**What is being asked:** Copy out every line of the records in which "Collapse" can be found.

**Provided records:**
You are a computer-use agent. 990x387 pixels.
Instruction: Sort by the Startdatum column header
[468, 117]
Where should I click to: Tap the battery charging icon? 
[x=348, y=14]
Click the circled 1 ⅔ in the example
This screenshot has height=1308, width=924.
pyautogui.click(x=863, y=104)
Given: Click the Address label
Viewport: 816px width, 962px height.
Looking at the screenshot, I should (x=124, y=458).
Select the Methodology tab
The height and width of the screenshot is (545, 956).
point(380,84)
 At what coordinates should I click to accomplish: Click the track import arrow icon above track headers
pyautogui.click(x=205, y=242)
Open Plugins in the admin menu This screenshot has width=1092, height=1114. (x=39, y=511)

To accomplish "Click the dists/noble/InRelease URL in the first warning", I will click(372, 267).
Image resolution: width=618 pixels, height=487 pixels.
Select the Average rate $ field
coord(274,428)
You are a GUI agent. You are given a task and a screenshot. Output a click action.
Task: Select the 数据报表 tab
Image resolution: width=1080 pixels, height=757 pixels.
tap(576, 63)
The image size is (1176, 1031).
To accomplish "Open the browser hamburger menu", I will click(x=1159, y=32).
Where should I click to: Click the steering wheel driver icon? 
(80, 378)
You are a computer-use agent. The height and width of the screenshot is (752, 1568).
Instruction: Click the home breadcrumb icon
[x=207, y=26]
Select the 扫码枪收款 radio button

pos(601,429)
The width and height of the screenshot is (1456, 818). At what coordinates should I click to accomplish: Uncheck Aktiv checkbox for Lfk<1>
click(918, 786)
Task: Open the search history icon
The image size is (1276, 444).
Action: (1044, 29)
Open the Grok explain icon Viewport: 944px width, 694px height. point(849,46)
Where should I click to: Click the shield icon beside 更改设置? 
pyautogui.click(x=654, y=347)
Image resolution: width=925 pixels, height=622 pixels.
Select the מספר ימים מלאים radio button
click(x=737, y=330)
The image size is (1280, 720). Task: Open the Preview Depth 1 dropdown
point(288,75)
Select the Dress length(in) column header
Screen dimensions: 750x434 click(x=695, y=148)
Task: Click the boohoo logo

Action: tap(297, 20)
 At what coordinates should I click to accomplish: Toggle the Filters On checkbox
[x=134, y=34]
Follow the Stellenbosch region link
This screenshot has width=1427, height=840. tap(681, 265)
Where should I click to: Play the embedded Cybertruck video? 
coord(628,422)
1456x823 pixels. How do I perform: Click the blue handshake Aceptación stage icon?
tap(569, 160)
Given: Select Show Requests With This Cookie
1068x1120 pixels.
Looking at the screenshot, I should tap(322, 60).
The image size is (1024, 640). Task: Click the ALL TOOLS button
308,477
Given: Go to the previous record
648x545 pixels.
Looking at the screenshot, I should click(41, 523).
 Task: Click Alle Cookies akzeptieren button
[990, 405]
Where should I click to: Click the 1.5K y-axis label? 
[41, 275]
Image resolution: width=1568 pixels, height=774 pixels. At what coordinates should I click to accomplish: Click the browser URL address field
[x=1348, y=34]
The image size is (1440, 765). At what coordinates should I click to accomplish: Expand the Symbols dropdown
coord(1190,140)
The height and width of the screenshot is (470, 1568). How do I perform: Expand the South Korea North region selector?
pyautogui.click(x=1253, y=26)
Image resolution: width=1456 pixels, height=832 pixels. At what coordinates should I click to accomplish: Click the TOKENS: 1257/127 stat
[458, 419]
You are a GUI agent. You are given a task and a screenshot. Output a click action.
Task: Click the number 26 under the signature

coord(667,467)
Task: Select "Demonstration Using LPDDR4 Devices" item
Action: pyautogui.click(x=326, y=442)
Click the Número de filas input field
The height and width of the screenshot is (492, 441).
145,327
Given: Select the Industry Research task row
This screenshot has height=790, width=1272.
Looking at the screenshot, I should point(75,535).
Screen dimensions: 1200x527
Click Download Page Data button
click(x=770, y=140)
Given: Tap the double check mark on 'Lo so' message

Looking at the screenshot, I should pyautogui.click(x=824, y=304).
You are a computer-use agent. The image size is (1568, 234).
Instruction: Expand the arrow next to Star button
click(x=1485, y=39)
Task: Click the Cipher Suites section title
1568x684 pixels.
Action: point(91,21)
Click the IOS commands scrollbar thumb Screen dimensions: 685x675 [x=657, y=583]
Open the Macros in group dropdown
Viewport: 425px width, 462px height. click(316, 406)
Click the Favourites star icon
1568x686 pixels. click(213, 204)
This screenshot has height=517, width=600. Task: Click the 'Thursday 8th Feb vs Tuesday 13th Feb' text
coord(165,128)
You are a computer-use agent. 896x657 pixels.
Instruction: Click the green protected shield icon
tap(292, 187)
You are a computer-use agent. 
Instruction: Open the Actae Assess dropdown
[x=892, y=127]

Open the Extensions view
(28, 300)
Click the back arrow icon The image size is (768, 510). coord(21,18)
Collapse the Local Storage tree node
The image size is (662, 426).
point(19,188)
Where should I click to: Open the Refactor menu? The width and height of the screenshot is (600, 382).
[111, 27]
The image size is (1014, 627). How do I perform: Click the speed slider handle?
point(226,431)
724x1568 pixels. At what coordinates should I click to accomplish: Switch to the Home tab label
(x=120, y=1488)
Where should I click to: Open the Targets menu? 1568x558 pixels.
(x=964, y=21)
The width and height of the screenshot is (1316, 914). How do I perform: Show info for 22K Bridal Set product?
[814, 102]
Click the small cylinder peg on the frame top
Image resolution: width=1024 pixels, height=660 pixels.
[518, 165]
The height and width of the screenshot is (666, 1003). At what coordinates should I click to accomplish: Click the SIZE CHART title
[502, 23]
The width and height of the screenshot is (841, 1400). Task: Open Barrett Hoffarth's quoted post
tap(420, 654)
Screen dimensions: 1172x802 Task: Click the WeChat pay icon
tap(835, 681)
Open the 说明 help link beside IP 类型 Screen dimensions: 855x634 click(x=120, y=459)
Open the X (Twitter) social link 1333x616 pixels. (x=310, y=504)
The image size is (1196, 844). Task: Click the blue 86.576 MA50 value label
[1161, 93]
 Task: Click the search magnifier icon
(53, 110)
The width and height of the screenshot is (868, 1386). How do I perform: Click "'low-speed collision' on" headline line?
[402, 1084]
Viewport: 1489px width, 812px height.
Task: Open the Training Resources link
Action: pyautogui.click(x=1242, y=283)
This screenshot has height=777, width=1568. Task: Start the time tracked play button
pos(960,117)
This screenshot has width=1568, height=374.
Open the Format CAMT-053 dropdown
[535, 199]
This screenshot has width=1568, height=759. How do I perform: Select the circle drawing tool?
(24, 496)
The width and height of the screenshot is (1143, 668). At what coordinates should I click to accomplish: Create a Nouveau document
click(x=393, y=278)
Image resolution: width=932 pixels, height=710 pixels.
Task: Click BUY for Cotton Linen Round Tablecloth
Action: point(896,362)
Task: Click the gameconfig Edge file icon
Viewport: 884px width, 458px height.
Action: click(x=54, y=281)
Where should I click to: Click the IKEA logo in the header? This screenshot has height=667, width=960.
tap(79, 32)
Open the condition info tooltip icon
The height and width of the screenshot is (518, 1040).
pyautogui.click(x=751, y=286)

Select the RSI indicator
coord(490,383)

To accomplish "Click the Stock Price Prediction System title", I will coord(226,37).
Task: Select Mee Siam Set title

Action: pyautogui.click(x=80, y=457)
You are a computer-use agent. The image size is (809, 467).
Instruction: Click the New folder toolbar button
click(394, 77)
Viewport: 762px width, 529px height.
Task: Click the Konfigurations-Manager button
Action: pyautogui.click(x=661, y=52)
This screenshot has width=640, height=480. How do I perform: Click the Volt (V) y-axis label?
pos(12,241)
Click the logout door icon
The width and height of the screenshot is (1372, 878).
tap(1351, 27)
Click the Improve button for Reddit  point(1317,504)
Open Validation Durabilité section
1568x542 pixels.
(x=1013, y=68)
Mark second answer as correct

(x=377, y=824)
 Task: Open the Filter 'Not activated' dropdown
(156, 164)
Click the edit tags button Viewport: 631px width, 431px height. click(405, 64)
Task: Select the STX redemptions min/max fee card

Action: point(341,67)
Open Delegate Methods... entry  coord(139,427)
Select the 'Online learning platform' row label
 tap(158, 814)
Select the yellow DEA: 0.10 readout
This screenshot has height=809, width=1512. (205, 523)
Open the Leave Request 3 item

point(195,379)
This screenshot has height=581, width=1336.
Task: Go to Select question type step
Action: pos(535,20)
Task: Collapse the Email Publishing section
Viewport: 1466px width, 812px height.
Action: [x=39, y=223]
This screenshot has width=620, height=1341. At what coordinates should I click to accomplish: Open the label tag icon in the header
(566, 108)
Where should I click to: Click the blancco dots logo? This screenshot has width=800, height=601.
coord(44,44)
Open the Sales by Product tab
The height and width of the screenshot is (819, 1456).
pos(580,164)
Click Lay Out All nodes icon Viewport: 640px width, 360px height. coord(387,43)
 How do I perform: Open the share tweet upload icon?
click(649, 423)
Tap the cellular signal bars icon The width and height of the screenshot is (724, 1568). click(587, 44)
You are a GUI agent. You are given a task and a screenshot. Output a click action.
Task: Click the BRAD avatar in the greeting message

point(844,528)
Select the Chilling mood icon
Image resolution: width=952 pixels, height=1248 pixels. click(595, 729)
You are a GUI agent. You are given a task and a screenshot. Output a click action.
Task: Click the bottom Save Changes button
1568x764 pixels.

**Reply:**
Collapse the Local Storage tree node
Task: Collapse the Email Publishing section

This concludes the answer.